When viewed through this lens this low pressure rehash is really a clearer understanding of the relationship between variables. Water debit is related to pump pressure. Pump pressure is related to tamp pressure. Brew temperature is related to the coffee grinds temperature. Time is related to fineness of the grind. These variables combine to influence your ratio, while also promoting or demoting successful temperature and diffusional equilibrium. Physics guides all of this.
If I’m going to quote everyone else, I may as well quote myself here, as I’ve said this before and I feel it needs to be said again: “none of this is really new, it’s part of basic espresso theory we’ve all been taught … What is new is our understanding of the physics involved, and for that we need a new paradigm of thinking.”
I’m not alone in this thinking. Mat has written a brilliant piece here, outlining his own experiences with low pressure, with his thoughts on the possible mechanisms involved. I share and agree with them all, and while I may not yet fully understand the “how” – I know what it tastes like in the cup. Perhaps consider these two pieces the first sentence in a broader conversation, continued on by anyone else who decides to untwist the nut and go low.
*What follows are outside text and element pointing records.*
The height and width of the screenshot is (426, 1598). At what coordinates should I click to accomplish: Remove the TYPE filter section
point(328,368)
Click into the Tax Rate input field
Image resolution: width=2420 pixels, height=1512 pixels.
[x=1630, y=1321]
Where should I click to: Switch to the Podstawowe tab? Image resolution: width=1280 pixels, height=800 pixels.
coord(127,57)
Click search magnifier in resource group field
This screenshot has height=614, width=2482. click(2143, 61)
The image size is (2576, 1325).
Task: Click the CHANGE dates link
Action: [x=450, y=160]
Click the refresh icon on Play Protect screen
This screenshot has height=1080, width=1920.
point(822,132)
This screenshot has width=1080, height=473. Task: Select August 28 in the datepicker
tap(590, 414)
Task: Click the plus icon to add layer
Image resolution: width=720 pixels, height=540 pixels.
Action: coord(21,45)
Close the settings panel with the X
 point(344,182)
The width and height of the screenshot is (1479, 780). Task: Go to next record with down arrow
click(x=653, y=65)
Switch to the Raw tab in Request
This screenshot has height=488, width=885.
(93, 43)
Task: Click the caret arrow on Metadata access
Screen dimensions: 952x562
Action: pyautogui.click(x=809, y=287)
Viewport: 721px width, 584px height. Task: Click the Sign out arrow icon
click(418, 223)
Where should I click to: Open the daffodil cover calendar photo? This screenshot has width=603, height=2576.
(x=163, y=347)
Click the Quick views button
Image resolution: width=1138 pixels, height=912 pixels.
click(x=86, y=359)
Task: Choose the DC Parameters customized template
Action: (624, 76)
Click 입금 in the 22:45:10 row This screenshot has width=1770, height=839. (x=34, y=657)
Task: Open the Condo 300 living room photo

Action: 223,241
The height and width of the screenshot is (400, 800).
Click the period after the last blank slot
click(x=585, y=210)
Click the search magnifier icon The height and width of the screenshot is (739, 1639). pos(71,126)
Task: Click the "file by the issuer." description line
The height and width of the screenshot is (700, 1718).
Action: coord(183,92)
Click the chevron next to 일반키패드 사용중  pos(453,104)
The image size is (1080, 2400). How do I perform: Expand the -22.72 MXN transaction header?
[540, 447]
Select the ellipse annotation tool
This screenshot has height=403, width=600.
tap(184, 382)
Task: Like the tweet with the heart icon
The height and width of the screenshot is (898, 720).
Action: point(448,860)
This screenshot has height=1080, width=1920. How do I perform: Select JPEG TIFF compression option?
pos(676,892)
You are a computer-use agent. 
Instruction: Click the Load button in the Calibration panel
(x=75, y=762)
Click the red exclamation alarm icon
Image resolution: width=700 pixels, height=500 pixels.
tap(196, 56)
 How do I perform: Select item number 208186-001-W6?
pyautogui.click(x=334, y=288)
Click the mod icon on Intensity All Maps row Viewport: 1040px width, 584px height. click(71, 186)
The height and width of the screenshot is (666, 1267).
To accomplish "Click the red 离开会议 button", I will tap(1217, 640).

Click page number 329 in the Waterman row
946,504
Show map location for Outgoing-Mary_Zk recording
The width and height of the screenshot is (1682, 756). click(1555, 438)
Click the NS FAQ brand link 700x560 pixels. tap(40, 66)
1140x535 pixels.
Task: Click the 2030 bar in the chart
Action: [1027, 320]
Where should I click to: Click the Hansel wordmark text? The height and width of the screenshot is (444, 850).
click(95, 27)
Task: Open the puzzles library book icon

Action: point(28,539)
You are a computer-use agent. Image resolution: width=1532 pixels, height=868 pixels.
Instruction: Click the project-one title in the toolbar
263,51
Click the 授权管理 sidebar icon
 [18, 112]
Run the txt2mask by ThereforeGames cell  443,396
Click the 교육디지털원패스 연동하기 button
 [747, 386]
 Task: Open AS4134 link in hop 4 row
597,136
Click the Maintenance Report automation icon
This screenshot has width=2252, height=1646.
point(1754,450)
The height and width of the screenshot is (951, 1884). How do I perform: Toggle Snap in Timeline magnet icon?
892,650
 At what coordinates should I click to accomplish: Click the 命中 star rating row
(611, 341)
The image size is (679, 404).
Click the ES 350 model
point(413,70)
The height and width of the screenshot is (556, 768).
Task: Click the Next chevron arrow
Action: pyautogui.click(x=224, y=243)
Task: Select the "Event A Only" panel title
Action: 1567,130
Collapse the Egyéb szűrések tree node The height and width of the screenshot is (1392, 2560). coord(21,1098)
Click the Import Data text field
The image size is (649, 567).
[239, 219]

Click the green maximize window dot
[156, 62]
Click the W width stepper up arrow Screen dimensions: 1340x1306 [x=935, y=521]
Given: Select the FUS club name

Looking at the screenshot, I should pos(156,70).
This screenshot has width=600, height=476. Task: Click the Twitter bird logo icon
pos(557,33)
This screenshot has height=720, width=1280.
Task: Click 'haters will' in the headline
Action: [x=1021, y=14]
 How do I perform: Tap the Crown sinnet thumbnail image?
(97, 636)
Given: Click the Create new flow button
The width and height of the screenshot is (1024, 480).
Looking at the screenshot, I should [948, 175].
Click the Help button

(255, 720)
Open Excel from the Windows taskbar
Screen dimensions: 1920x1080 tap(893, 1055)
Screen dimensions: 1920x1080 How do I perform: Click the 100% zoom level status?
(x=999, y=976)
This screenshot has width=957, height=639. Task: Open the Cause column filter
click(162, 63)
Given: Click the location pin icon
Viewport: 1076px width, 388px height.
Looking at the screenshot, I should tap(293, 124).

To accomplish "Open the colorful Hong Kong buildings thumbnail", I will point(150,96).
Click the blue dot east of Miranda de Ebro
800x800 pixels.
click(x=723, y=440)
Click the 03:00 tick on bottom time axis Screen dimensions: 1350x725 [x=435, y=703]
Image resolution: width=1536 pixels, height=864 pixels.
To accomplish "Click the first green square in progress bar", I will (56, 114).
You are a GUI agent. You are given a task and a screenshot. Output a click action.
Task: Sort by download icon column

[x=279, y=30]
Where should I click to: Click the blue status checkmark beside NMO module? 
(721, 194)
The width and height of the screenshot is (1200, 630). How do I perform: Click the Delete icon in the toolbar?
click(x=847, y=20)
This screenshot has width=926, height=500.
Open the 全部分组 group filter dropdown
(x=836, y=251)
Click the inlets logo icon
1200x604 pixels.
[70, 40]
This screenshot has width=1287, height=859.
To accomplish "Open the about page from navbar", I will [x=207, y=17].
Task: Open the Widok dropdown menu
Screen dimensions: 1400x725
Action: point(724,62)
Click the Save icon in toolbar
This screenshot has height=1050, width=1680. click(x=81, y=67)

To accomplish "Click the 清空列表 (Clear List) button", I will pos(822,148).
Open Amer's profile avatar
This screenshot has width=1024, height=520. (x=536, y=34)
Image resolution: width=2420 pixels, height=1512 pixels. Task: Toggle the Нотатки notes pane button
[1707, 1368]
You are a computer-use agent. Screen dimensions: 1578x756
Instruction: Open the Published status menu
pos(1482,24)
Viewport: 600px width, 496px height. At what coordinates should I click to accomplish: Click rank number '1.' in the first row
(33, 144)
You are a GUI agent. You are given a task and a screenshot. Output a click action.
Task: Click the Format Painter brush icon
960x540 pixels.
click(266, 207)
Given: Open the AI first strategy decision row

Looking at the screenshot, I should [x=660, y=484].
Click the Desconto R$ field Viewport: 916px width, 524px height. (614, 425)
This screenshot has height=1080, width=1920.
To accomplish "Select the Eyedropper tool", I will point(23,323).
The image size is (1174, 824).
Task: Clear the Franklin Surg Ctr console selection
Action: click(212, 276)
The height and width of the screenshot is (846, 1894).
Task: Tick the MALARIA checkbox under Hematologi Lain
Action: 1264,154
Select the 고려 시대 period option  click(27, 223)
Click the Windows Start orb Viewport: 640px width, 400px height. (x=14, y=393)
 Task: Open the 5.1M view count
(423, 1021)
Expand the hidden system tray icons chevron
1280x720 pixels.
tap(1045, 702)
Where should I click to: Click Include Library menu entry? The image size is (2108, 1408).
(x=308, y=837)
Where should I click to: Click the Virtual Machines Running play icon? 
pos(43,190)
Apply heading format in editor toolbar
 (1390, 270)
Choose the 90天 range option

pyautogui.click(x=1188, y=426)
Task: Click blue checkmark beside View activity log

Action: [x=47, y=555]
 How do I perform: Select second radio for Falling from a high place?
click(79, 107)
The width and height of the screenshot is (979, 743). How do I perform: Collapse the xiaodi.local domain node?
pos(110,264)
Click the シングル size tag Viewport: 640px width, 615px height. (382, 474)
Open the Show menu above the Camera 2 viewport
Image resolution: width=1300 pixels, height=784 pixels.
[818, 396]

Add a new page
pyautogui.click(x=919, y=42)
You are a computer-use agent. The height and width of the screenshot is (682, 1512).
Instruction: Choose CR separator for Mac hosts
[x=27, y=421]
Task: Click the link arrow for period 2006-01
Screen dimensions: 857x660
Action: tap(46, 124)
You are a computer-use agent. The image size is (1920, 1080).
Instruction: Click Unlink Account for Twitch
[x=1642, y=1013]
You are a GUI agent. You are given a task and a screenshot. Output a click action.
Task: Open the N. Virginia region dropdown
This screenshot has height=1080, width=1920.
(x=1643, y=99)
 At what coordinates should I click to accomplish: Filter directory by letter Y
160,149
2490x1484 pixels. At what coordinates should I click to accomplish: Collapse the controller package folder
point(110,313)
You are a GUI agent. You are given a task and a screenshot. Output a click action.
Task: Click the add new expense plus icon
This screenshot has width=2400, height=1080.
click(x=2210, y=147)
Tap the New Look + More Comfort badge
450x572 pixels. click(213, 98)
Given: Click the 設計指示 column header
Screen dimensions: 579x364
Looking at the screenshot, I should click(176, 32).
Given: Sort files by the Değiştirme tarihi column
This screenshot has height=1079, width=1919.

It took me three months to cast off the shackles of 9 bar theory, lower my pump pressure and my brew temp, under-dose, tamp light, grind fine, and pull long. Along the way I’ve had the immeasurable help, either outright, tacitly, or unknown, from Christopher Hendon, Mat North, Chris Kipp, Matt Perger, Andy Schecter, Gregory Scace, and many others. But it was always the physics that lead me here. This low pressure lark is not a rehash – it’s how espresso should’ve always been made. It’s just taken us a while to get there.